La massima.
“Integra il reato di cui all’art. 340 c.p. la condotta che, pur non determinando l’interruzione o il turbamento del pubblico servizio inteso nella sua totalità, comporta comunque la compromissione del regolare svolgimento di una parte di esso” (Cass. pen., sez. VI, 19.05.21, n. 19853).
Il caso.
La pronuncia in esame origina dal ricorso presentato dal difensore dell’imputato contro la sentenza della Corte d’Appello che aveva confermato la pronuncia di primo grado con la quale il Tribunale di Taranto aveva condannato l’imputato in relazione ai reati di cui all’art. 61, c.1, n.10, art. 612 c.p. e art. 340, c.1, c.p., per avere cagionato l’interruzione e comunque turbato la regolarità del servizio pubblico di Pronto Soccorso aggredendo verbalmente e minacciando violenza fisica ad una dottoressa e agli infermieri, impedendo di fatto, per un rilevante intervallo, al personale sanitario di turno di assicurare all’utenza il servizio di pronto soccorso.

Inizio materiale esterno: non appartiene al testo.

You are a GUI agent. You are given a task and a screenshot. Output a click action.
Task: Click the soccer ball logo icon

Il gravame si basava sulla violazione di legge e il vizio di motivazione.
La motivazione.
In via preliminare la Corte di Cassazione ritiene il ricorso presentato inammissibile in quanto: “Costituisce ius receptum nella giurisprudenza di legittimità il principio secondo il quale è inammissibile il ricorso per cassazione i cui motivi si limitino a lamentare l’omessa o illogica valutazione, da parte del giudice d’appello, delle censure articolate con il relativo atto di gravame, replicando – come nella fattispecie è accaduto – il contenuto di quelle censure senza indicare specificamente le questioni che si assumono irrisolte e sulle quali si sollecita il sindacato di legittimità, dunque senza realmente confrontarsi con le ragioni n fatto e in diritto che sono state esplicitate nella motivazione del provvedimento gravato (in questo senso, tra le tante, Sez. 3, n. 35964 del 04/11/2014, dep. 2015, B., Rv. 264879)”.

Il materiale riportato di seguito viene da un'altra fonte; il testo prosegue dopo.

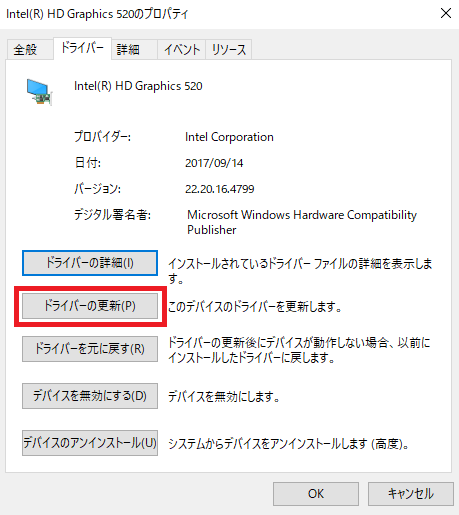Click the driver date 2017/09/14 value
This screenshot has height=515, width=459.
pyautogui.click(x=214, y=163)
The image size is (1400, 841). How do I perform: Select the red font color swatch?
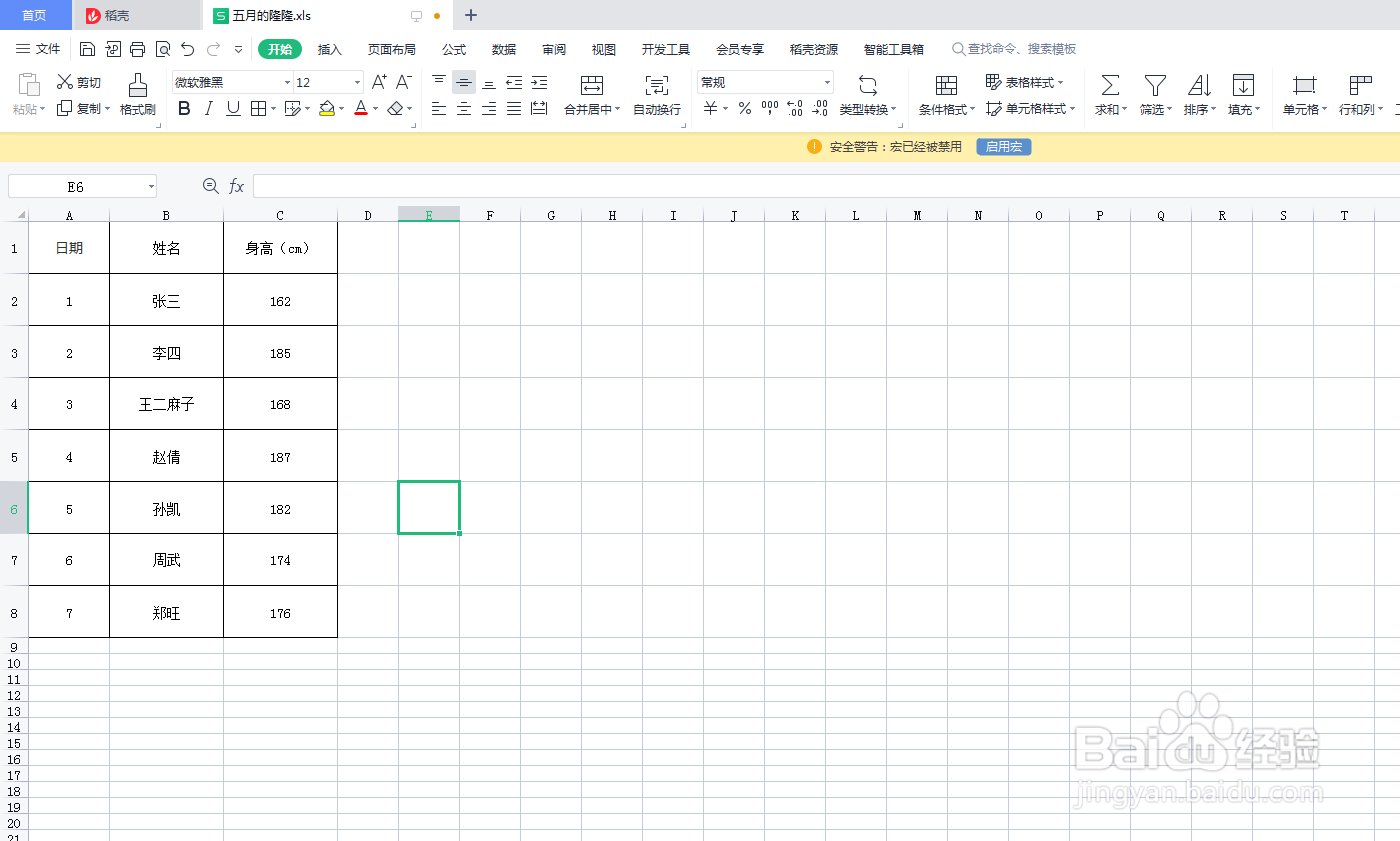[362, 108]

Per quanto attiene gli elementi essenziali del reato contestato i giudici di legittimità sono chiari nell’affermare che: “Integra il reato di cui all’art. 340 c.p. la condotta che, pur non determinando l’interruzione o il turbamento del pubblico servizio inteso nella sua totalità, comporta comunque la compromissione del regolare svolgimento di una parte di esso (così, tra le tante, Sez. 6, Sentenza n. 1334 del 12/12/2018, dep. 2019, Carannante, Rv. 274836)”.

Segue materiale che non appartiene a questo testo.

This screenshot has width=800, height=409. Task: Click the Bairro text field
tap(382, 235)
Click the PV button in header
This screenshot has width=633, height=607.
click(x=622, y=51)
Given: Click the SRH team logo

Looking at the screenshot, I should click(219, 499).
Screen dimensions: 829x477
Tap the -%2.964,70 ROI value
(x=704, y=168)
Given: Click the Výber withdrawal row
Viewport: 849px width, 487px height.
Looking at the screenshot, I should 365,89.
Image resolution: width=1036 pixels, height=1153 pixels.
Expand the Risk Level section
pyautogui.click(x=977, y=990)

La Suprema corte ha ritenuto inoltre non concedibili le circostanze attenuanti generiche sulla base dei precedenti penali dell’imputato nonché per avere manifestato una intensa volontà delittuosa, cagionando una lesione dell’interesse giuridico protetto di non modesta gravità.
La Corte di Cassazione ha quindi dichiarato inammissibile il ricorso e condannato il ricorrente al pagamento delle spese processuali e della somma di tremila euro in favore della Cassa delle ammende.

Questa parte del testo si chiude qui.